VIGS silencing of GHLACS25
Cotton cotyledons were infected with no-load (EM) and plant virus-induced gene silencing (VIGS) for 10–15 days when cotton cotyledons were completely unfolded. Subsequently, we detected the expression of GHLACS25 gene in wild-type (WT), empty-load (EM) and VIGS plants by qRT-PCR (Fig. 8A). The results showed that the expression level of GHLACS25 gene in the leaves of wild-type and no-load plants was similar, and it was significantly higher than that of VIGS plants that hardly expressed GHLACS25 gene, which indicated that GHLACS25 gene had been successfully silenced. Then, we treated wild-type, empty-load and VIGS plants with 200mM NaCl. After 2 days of treatment, it was found that all three plants wilted to varying degrees, and the stress degree of infected wild-type and empty-load plants was obviously more serious than that of uninfected wild-type plants, and the stress degree of VIGS plants was the most serious, followed by empty-load plants and then wild-type plants (Fig. 8B and C).

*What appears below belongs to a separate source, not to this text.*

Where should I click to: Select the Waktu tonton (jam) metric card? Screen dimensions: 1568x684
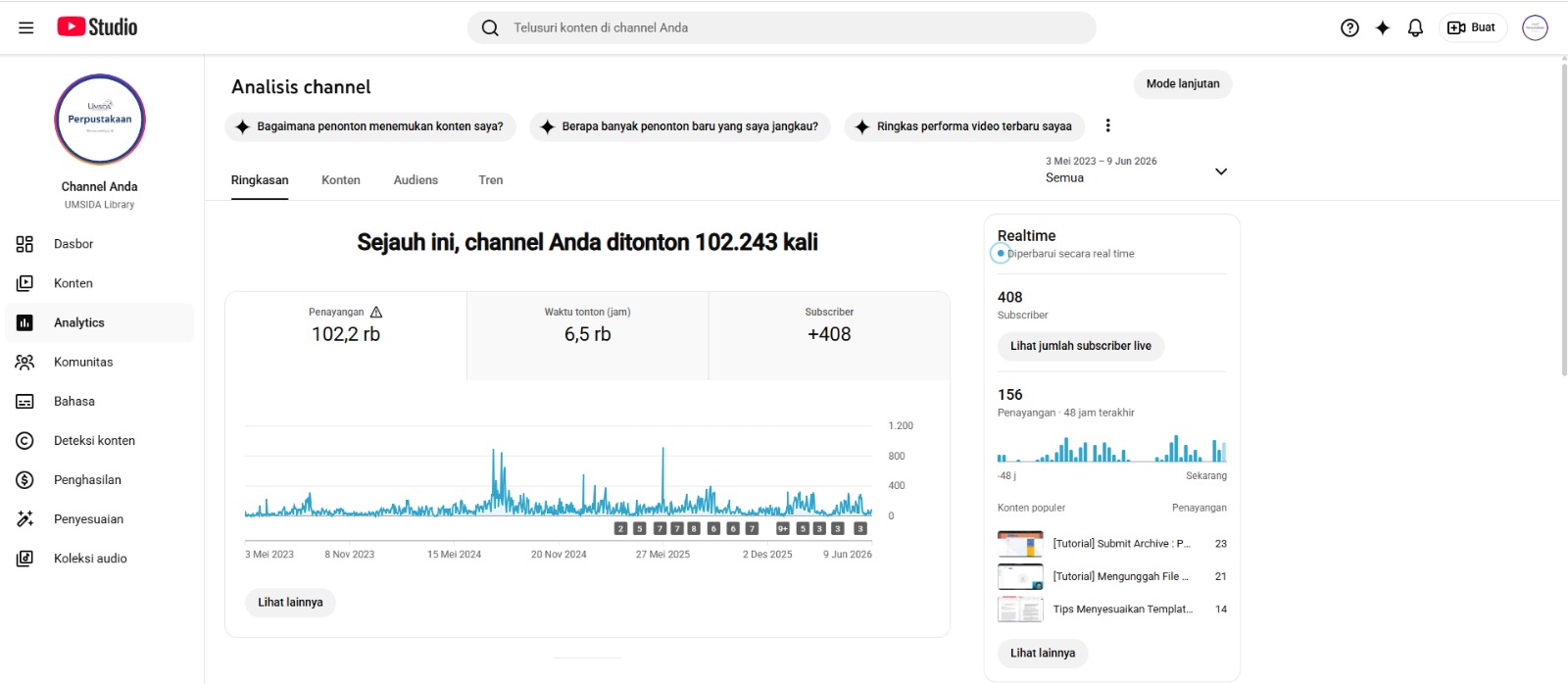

To some extent, this result shows that the tolerance of G. hirsutum plants to salt stress is affected after the GHLACS25 gene is silenced. Fig. 8 VIGS inquiry experiment. A Expression of GHLACS25 gene in leaves infected by VIGS; B and C Phenotype of cotton infected by VIGS under salt stress for 2 days
Yeast induced expression
Because the response to salt stress at the whole plant level is considered to depend largely on the tolerance mechanism of cells [34]. Therefore, the conservatism of the basic transport mechanism makes Saccharomyces cerevisiae a model system with considerable value for understanding the ion balance in plants [35]. In our research, it was found that PYES2-GHLACS25 and PYES2 were grown in SG-Ura with agar with different salt concentration gradients for 5 days, and we can clearly see that the growth of PYES2-GHLACS25 strain was weaker than that of PYES2 (Fig. 9A). Then, we cultured PYES2-GHLACS25 and PYES2 on SG-Ura broth medium with different salt concentration gradients for 24 hours, and then measured the OD value with spectrophotometer. The relative growth rate of cells was calculated by OD value (Fig. 9B). The growth conditions of PYES2 and PYES-GHLACS25 were different under different salt concentrations. With the increase of salt concentration, the growth inhibition of PYES2 yeast is more serious than that of PYES-GHLACS25 yeast, and this difference is more and more obvious. Combining the two experimental results, we concluded that the salt tolerance of yeast cells was increased after the expression of GHLACS25 was induced in yeast.